Maybe Life in the Cosmos Is Rare After All
The conclusion that the universe is teeming with biology is based on an unproved assumption
By Paul Davies on May 23, 2016
A planet like Kepler 22b could plausibly be habitable—but that doesn't mean it's inhabited Credit: Artists' rendering by NASA/Ames/JPL-Caltech. Public Domain
When I was a student in the 1960s almost all scientists believed we are alone in the universe. The search for intelligent life beyond Earth was ridiculed; one might as well have professed an interest in looking for fairies.
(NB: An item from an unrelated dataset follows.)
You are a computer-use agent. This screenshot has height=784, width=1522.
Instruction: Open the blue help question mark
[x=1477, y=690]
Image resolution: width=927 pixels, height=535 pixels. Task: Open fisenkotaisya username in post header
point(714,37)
The focus of skepticism concerned the origin of life, which was widely assumed to have been a chemical fluke of such incredibly low probability it would never have happened twice. “The origin of life appears at the moment to be almost a miracle,” was the way Francis Crick described it, “so many are the conditions which would have had to have been satisfied to get it going.” Jacques Monod concurred; in his 1976 book Chance and Necessity he wrote, “Man knows at last that he is alone in the indifferent immensity of the universe, whence which he has emerged by chance.”
Today the pendulum has swung decisively the other way. Many distinguished scientists proclaim that the universe is teeming with life, at least some of it intelligent. The biologist Christian de Duve went so far as to call life “a cosmic imperative.” Yet the science has hardly changed. We are almost as much in the dark today about the pathway from non-life to life as Darwin was when he wrote, “It is mere rubbish thinking at present of the origin of life; one might as well think of the origin of matter.”
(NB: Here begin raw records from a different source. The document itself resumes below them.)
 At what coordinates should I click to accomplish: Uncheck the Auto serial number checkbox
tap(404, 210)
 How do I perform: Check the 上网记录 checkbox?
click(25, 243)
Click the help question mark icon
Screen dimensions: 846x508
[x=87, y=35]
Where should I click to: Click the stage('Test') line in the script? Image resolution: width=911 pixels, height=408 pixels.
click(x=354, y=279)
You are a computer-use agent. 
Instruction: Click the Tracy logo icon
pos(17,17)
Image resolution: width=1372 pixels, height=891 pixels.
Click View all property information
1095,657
There is no doubt that SETI – the search for extraterrestrial intelligence – has received a huge fillip from the recent discovery of hundreds of extra-solar planets. Astronomers think there could be billions of earthlike planets in our galaxy alone. Clearly there is no lack of habitable real estate out there. But habitable implies inhabited only if life actually arises.
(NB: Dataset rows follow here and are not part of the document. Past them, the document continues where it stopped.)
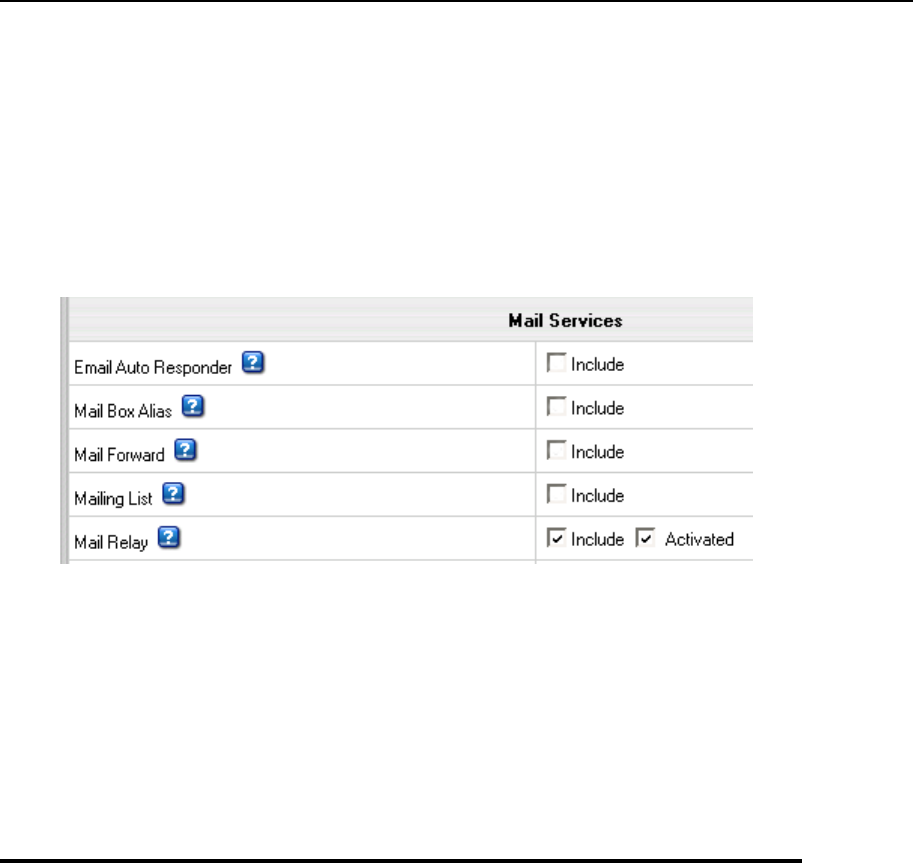Check the Include box for Mail Box Alias
Screen dimensions: 913x863
555,408
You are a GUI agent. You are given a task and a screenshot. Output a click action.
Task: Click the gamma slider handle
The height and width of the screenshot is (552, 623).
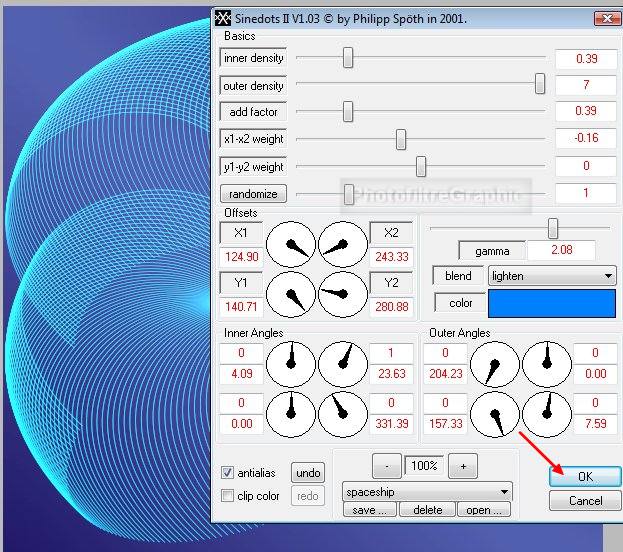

I am often asked how likely it is that we will find intelligent life beyond Earth. The question is meaningless. Because we don’t know the process that transformed a mish-mash of chemicals into a living cell, with all its staggering complexity, it is impossible to calculate the probability that it will happen. You can’t estimate the odds of an unknown process. Astrobiologists, however, seem more preoccupied with the chances that microbial life will eventually evolve intelligence. Although biologists can’t do the math on that either, at least they understand the process; it is Darwinian evolution. But this is to put the cart before the horse. The biggest uncertainty surrounds the first step—getting the microbes in the first place.